■ ACTIVITY:
Within the entries below, find every line that has the string "will", then copy it.

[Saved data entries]
=== Section Start ===
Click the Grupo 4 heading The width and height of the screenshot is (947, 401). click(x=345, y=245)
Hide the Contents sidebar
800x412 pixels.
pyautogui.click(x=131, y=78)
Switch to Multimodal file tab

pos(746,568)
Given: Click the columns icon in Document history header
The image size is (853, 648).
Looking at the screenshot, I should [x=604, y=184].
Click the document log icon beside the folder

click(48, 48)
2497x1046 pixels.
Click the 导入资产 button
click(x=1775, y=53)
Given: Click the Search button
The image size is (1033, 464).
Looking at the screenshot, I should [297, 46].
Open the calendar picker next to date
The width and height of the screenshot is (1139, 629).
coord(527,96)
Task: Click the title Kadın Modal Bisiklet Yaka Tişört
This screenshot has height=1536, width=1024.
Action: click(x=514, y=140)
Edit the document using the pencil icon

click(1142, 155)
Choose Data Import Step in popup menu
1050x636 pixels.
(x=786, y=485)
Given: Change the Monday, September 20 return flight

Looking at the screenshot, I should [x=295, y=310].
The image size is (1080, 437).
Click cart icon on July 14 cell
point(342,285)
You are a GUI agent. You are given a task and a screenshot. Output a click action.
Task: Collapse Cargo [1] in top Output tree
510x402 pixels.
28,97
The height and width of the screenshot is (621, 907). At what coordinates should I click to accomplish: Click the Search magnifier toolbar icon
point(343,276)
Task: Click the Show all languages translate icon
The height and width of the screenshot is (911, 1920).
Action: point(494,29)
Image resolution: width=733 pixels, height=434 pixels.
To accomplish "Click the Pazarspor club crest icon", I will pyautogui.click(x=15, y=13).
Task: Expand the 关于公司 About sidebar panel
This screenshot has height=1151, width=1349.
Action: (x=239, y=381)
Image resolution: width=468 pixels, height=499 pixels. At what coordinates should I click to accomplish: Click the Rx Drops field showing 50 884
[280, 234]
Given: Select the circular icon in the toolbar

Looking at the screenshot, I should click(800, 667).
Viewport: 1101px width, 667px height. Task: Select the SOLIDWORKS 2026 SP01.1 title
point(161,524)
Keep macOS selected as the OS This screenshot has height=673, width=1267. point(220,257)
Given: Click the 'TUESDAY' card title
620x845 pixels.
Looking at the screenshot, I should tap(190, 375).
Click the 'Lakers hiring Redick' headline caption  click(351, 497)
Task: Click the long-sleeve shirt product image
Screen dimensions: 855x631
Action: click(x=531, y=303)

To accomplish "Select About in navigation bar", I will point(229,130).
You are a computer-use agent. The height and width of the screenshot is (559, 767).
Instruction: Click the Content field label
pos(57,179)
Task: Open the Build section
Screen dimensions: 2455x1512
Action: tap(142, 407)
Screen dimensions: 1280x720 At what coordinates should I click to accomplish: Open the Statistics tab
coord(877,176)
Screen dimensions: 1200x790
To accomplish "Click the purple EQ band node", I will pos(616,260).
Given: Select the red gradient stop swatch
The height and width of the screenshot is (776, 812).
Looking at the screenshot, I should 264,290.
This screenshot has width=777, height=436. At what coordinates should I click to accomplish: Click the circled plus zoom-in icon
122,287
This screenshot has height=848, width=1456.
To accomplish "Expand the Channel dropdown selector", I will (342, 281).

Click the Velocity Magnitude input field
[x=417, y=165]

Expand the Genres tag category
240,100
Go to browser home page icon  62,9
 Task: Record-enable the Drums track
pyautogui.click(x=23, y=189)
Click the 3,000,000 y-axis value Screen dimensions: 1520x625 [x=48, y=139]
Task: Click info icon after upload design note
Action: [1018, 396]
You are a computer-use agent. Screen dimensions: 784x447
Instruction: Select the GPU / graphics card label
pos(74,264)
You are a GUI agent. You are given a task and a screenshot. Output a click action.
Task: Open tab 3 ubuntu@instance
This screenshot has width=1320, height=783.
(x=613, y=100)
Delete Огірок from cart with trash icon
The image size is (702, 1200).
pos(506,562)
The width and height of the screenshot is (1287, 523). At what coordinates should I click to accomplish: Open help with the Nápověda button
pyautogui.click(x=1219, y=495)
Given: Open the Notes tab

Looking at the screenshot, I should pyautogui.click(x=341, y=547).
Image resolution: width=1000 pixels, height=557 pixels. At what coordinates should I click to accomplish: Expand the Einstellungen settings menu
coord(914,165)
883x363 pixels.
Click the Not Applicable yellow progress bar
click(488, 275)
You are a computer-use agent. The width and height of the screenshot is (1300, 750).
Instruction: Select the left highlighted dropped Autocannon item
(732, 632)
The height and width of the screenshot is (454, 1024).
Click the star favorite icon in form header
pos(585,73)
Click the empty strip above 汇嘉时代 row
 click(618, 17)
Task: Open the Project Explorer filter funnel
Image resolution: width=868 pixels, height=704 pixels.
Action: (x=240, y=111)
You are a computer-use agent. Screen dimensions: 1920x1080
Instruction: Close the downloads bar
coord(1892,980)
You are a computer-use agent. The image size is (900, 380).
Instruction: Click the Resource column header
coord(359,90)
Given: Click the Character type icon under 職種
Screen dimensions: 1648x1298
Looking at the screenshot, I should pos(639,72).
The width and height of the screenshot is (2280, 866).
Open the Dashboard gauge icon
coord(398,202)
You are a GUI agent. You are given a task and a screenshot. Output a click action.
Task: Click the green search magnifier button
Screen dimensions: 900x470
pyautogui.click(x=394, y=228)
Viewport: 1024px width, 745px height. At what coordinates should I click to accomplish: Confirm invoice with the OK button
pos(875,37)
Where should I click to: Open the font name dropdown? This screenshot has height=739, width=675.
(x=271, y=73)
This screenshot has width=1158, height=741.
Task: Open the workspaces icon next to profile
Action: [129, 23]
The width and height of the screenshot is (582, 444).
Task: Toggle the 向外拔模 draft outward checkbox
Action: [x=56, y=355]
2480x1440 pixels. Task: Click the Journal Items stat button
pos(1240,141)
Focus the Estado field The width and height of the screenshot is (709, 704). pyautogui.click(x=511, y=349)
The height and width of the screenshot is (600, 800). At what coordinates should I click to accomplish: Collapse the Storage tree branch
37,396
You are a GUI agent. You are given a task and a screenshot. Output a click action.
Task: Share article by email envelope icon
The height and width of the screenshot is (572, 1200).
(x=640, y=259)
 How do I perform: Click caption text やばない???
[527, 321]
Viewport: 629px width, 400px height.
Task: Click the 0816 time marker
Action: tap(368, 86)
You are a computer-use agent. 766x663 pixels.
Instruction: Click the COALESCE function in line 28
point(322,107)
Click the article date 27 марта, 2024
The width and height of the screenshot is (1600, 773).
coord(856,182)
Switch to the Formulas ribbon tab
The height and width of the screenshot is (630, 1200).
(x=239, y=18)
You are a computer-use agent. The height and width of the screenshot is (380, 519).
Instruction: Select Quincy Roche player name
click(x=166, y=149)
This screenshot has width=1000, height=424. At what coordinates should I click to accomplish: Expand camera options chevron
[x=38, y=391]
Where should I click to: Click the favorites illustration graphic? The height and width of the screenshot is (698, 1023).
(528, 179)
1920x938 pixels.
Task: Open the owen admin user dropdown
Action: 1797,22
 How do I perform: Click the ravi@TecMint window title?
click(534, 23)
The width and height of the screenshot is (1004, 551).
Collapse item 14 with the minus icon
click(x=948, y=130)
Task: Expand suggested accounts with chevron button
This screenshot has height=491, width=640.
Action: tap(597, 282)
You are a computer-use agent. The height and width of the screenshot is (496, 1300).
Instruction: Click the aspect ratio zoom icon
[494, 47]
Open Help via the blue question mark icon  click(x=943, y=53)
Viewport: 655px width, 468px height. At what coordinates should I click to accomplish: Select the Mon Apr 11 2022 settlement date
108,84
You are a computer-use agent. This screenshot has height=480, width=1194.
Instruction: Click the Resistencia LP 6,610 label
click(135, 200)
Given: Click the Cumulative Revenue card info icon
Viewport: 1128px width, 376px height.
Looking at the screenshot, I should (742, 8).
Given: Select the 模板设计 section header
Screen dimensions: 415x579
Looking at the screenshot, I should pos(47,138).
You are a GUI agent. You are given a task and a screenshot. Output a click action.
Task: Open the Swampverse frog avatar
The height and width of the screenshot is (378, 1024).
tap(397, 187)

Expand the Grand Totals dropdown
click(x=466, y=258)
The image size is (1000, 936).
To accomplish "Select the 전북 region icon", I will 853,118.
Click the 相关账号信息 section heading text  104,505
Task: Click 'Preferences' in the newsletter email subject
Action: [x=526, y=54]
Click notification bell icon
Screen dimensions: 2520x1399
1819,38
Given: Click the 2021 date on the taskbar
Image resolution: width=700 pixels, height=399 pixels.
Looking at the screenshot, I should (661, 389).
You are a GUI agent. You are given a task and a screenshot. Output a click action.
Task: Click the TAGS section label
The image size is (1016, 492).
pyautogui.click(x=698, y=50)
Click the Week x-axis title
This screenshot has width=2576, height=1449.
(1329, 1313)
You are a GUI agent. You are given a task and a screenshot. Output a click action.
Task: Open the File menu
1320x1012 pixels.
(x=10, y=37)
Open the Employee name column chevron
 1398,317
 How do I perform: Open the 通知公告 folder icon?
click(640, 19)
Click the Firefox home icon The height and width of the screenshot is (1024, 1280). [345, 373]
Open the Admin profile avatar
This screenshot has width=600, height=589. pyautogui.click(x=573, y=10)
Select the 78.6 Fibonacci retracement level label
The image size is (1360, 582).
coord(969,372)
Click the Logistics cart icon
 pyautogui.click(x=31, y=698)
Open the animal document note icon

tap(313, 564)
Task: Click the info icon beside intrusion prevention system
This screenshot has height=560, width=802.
=== Section End ===
■ THE COMPLETED TASK:
To accomplish "Click the Pazarspor club crest icon", I will pyautogui.click(x=15, y=13).
To accomplish "Select About in navigation bar", I will point(229,130).
To accomplish "Click the purple EQ band node", I will pos(616,260).
To accomplish "Expand the Channel dropdown selector", I will (342, 281).
To accomplish "Select the 전북 region icon", I will 853,118.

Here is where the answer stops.